SUPPLIED ENTRIES
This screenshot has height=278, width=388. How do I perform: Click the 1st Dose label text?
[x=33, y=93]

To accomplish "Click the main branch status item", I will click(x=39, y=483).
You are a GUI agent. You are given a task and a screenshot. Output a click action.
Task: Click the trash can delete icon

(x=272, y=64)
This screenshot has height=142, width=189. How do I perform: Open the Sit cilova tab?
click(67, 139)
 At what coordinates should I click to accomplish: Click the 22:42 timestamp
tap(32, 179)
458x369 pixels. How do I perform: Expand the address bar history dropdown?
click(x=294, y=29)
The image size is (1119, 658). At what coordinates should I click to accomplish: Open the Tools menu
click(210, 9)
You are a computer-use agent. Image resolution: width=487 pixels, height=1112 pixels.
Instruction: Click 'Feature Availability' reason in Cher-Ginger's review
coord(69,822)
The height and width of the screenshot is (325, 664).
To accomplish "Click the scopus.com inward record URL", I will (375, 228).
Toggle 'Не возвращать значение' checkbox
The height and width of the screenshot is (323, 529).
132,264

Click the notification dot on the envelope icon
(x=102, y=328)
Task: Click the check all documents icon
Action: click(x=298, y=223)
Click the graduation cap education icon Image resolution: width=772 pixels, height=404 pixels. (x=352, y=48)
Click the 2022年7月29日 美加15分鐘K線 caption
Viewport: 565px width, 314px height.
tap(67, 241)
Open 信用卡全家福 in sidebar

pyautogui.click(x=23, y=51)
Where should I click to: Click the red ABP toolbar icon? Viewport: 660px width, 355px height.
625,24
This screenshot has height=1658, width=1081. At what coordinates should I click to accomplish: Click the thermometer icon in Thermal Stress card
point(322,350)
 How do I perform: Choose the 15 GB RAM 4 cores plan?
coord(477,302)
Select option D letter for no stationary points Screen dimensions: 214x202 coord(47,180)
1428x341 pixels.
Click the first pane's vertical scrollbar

ABOUT THIS EXERCISE
Write out exactly the lines that run from the one containing "Select option D" to the end of the records, both end lines included.

TASK OUTPUT
Select option D letter for no stationary points Screen dimensions: 214x202 coord(47,180)
1428x341 pixels.
Click the first pane's vertical scrollbar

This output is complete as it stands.